___ SUPPLIED MATERIAL
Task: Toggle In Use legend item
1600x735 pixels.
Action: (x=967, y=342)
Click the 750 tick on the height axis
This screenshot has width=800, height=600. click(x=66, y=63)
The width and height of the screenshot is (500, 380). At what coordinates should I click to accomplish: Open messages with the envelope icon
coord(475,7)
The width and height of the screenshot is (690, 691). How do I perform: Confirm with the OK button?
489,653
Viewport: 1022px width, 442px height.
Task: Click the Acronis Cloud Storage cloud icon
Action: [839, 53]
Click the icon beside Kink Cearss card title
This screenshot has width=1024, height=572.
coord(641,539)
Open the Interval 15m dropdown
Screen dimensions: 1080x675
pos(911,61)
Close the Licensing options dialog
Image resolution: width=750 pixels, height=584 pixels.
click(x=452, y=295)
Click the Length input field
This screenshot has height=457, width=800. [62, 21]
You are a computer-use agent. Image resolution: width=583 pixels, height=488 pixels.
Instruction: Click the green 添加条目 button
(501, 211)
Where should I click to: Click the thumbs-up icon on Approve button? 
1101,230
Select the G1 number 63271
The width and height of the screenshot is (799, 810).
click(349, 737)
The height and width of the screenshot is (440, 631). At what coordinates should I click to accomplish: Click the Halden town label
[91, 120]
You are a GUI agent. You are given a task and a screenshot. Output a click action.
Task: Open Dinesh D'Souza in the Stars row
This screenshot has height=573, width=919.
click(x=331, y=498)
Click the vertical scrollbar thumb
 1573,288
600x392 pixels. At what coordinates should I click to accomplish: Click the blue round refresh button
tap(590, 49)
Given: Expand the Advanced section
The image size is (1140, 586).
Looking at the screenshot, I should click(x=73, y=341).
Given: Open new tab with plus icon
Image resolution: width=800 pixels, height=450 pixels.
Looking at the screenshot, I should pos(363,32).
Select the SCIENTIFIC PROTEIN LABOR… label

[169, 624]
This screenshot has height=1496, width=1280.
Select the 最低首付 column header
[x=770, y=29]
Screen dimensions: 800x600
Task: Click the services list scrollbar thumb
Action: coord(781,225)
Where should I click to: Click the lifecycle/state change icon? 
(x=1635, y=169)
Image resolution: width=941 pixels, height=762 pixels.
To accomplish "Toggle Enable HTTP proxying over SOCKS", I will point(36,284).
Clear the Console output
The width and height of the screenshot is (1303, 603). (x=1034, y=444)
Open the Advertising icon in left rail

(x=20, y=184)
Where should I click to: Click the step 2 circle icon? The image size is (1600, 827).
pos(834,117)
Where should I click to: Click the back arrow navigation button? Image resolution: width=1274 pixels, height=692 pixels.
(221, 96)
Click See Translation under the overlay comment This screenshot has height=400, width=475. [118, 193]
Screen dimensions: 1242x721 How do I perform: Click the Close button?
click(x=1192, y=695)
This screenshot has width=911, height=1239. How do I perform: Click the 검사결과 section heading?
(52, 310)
______
- _YOUR GOAL_: If a line above holds the string "Toggle", return it as it stands.

- _FINAL ANSWER_:
Task: Toggle In Use legend item
To accomplish "Toggle Enable HTTP proxying over SOCKS", I will point(36,284).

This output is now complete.